Show us a house that isn’t done up for Diwali and we’ll show you some barfi that helps you shed a few pounds... er, or something like that. The point is that, even if all you do all year is sit around watching the carpet gather dust and a spider weave its merry way across your ceiling, you would be hard pressed to find a corner in your house that doesn’t get some good old broomstick treatment once the festival of lights rolls around. More often than not, the house is cleaned from top to bottom; the walls get a fresh coat of paint; old bedspreads, cushion covers and pillow covers are shown the way out; and most rooms dazzle in the warmth of the many diyas.
Once upon a time, some folks, like fashion designer Madhu Jain found the whole thing a pain in the neck. “But I was a child then and I used to hate cleaning up!” she laughs. The Jains are one of Delhi’s oldest families. “We are the original Dilliwallas,” says Jain. “The old families never showed off their money, so for us, celebrating Diwali is always underplayed, subtle and classy. Therefore, we do up the house in a simple, traditional way and involve all members of the family in the process.”
The Jains celebrate two Diwalis – a chhoti Diwali (the day before Diwali) and a badi Diwali (the actual Diwali day).
“On chhoti Diwali, we light all the lamps and diyas and place them in every corner of the house, taking care to ensure that no corner is left in the dark,” says Jain. “We do use electric lights, but personally, I don’t think they add much to the air of celebration.”
Traditional diyas have a special significance in quite a few households.

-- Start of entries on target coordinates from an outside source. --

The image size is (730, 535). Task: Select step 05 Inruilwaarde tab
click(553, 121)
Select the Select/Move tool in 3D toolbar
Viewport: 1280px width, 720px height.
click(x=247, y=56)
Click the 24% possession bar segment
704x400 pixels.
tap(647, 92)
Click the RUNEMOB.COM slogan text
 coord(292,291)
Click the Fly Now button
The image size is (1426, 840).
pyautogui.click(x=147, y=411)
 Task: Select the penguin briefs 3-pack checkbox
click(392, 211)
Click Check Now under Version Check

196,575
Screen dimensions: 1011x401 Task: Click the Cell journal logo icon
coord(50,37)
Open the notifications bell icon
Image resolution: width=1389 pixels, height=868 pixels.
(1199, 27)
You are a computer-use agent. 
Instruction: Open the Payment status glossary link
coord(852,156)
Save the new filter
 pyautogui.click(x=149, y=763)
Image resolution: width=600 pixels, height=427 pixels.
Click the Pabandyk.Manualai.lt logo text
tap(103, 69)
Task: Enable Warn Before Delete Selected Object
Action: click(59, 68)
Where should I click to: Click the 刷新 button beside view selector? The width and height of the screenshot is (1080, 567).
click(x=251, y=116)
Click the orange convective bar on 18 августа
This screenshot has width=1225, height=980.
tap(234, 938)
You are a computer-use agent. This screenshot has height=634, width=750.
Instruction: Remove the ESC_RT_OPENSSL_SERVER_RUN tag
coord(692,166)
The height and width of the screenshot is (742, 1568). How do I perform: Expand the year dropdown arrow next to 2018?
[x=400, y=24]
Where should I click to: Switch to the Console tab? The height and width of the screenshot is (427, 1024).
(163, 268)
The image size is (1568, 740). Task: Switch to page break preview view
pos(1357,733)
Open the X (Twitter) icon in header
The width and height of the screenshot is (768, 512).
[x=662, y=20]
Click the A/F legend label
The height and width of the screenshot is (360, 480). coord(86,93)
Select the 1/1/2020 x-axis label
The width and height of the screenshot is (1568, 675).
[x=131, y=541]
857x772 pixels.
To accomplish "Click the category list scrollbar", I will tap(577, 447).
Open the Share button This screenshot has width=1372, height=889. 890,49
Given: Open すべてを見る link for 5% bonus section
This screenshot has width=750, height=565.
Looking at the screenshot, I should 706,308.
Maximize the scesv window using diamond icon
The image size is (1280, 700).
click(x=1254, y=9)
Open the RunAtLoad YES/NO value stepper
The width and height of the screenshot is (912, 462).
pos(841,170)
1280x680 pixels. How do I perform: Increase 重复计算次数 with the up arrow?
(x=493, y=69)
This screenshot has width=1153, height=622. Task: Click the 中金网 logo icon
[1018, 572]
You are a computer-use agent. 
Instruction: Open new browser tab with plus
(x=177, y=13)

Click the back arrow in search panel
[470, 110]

The diyas in Bharatnatyam dancer Geeta Chandran’s house, for instance, are made of what she calls ‘pancha-loham’ (five metals). “These lamps have been in my family for generations and it is considered very auspicious to light them on Diwali evening,” says Chandran. “We also light earthern diyas and lots of candles all around the house. Electric lights are a no-no.”
Since she comes from a hardcore Tam-Bram culture, says Chandran, everything – including lighting a diya – has a ritualistic meaning. “For me, a festival is not just about getting together with friends and celebrating. It is a chance to reflect and introspect about whether you’re keeping your conscience alive in a commercial and competitive world.”
Shobha Deepak Singh, a cultural icon and the director of Shriram Bhartiya Kala Kendra in Delhi, says that for her, Diwali equals shopping.
“I’m not a shopping person otherwise,” explains Singh “But I love shopping for Diwali. So every year, I look forward to going shopping for new clothes, mithais and saris. I also make sure that I buy new diyas every year.”
The house is done up with marigold and mango leaf decorations. “I am a very traditional person, so I prefer it this way,” says Singh, adding that for the past 45 years, she has also been making her own kaajal every Diwali. “For me, Diwali is about health, wealth and prosperity and I am thankful to God that I have a great deal to look upon.”
Diwali and its magic lamps
1) Diwali means light and festivity, so do up the living room in bright, cheery colours like red, orange, pink and yellow. This also enhances the space by making it look bigger.
2) Use a glossy, shiny fabric for your cushion covers and curtains. They will automatically reflect the glow of the diyas and candles you light and make the room look warm.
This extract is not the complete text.